Los dos hombres caminaron por el corredor hasta llegar a la habitación diez. Entonces, el doctor Leaf dijo a Travis:

—Usted parece estar interesado en este asunto. Si tiene alguna idea o encuentra algo interesante, avísenos, por favor.

Le tendió la mano, sonriendo. Travis se la estrechó, prometiéndole que lo haría.

Cuando volvió al automóvil, Hal le acosó a preguntas. Travis le refirió detalladamente todas las conversaciones mientras se dirigían a su apartamento.

—Así que estás dispuesto a continuar el juego, ¿eh? —comentó Hal.

Travis le miró.

—Por la forma en que hablas me haces sospechar que estás complicado en este asunto, Hal.

—Sí, por supuesto. Me sobra tiempo, ¿verdad? Creo que estás loco. ¿Para qué está la policía? Los más importantes facultativos de Springfield han venido para ocuparse del asunto, pero nadie ha efectuado aún progresos reales. ¿Te crees capaz de hacer algo?

—Aún no lo he intentado. Hasta ahora sólo he sido un inocente observador.

—Sí, un inocente observador…, pero esta tarde casi te pegan un balazo en la pierna.

—El incidente de esta tarde me ha decidido a continuar investigando este caso.

Hal gruñó. Detuvo el automóvil frente al apartamento de Travis.

—¿Por dónde comenzarás?

—Oh, tengo un par de ideas —contestó Travis, señalando la ficha que tenía en su bolsillo.

—Llámame cuando me necesites.

—Gracias, compañero —dijo Travis, saltando fuera del vehículo y cerrando la puerta.

Hal se alejó en el automóvil.

Travis entró en la casa. Su mente estaba rebosante de pensamientos acerca de aquellos doce hombres moribundos, con la piel veteada de gris, que yacían en el Union City Hospital; virus, radiaciones y células aniquiladas.

¿Cuál era la respuesta?
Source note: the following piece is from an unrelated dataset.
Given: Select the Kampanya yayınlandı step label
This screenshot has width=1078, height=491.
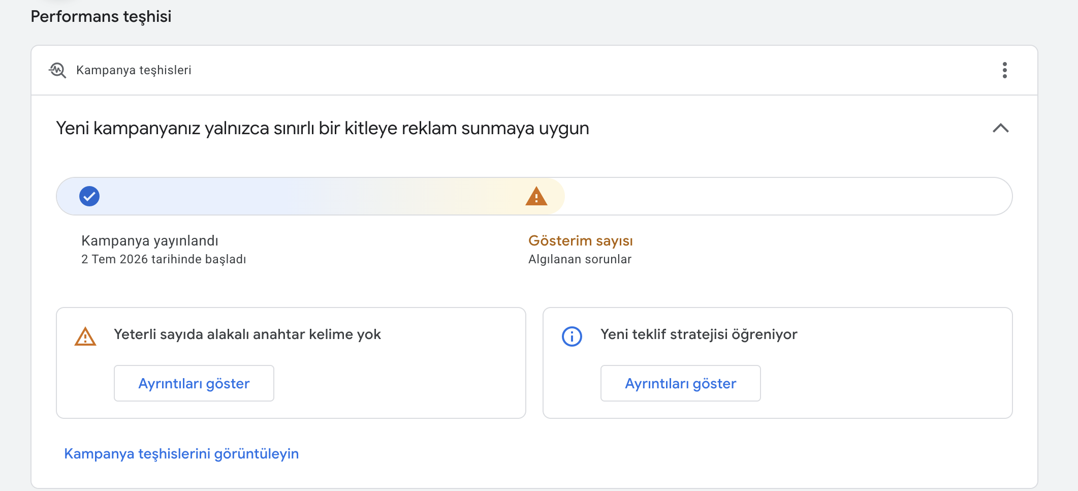Looking at the screenshot, I should [150, 240].
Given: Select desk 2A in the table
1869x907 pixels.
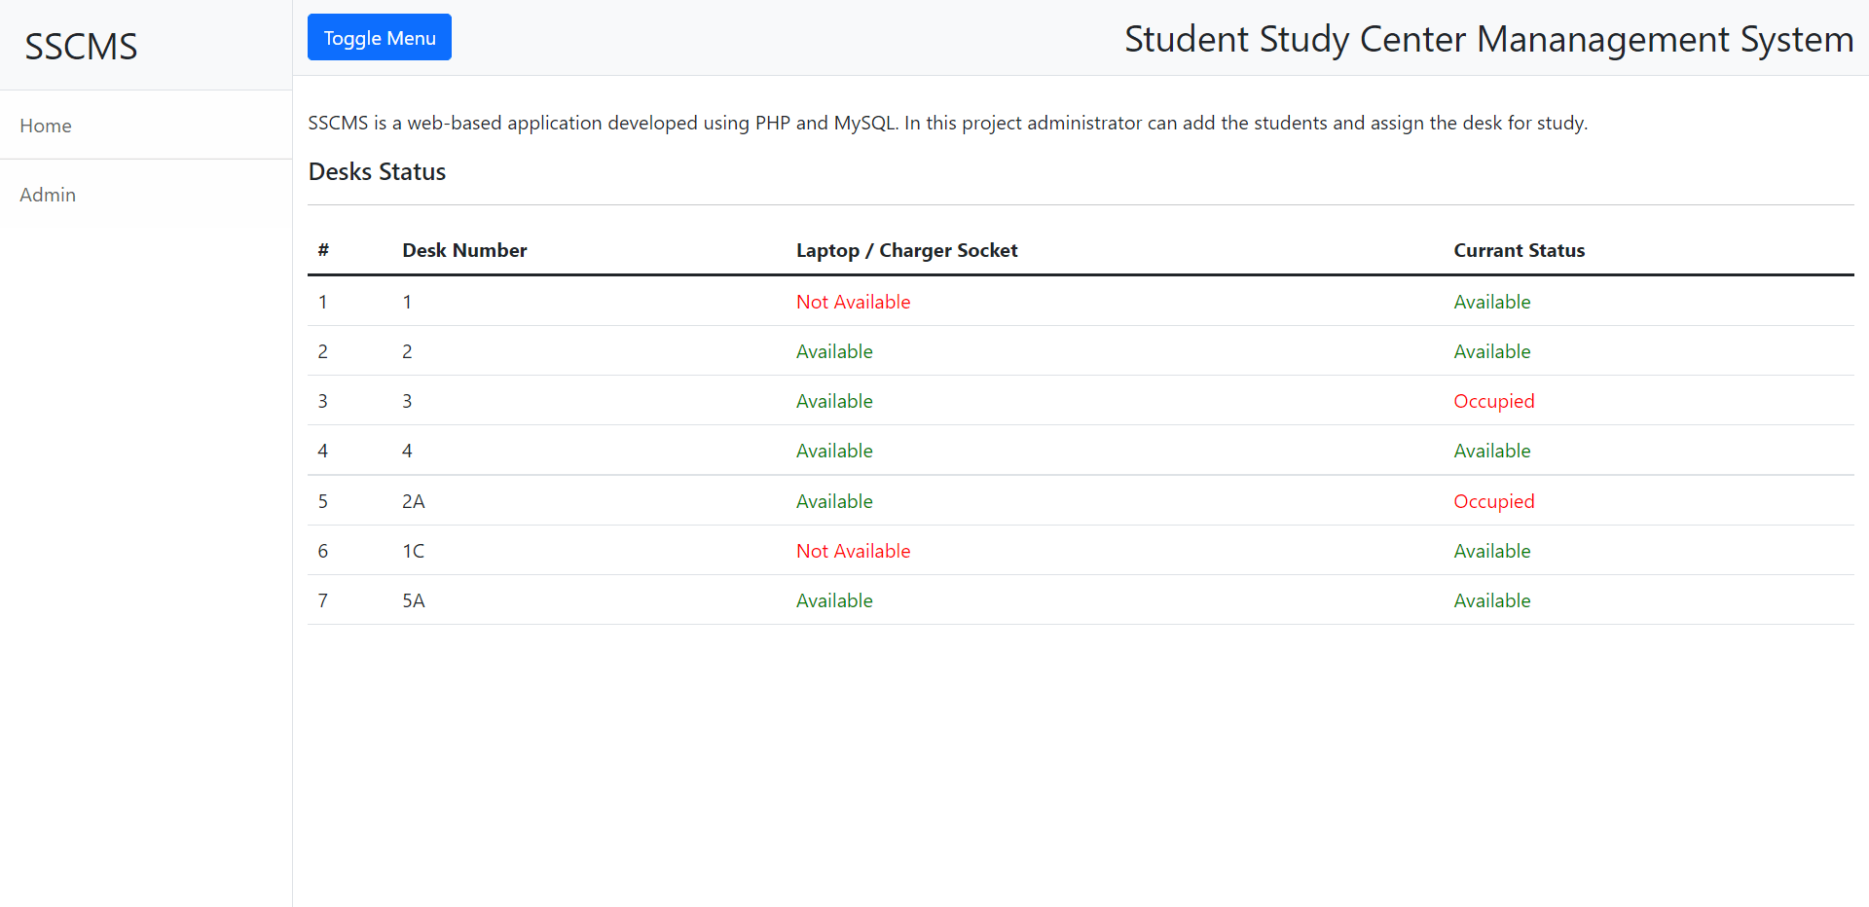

Recordó que Arrowsmith habría sido capaz de montar un laboratorio con un microscopio y un palillo de dientes. «Bueno —pensó—, yo no sabría qué hacer con el microscopio, pero, en cambio, manejaría bastante bien el palillo de dientes. Conozco algo de lógica, y la ciencia es, ante todo, sentido común.» Recordó una frase de Albert Einstein: «La ciencia toda no es más que el refinamiento de la actividad mental cotidiana».

Él era incapaz de razonar tan bien como cualquier hombre de ciencia, siguió reflexionando. La diferencia estribaba en que el científico posee un mayor acopio de datos. Experimentó aquella familiar sensación de júbilo por haberse decidido a continuar investigando. Hasta el momento no le había ido tan mal… Además, en su bolsillo guardaba una ficha que podría ayudarle a descubrir algo.

Tomó el ascensor para subir a su apartamento. Rosalee Turner. Un bonito nombre. Se preguntaba cómo sería. Decidió buscarla al día siguiente mientras se encontrara trabajando en aquella sociedad de desarrollo, en Drexler Drive.

Bostezó mientras introducía la llave en la cerradura de la puerta. Entró en la habitación. Percibió un rápido y brusco movimiento a través de la puerta entreabierta. Los músculos se le pusieron tensos y se le erizaron los pelos de la nuca.

Empujó la puerta con fuerza. Se arrojó al suelo y luego se abalanzó contra la persona que se encontraba allí.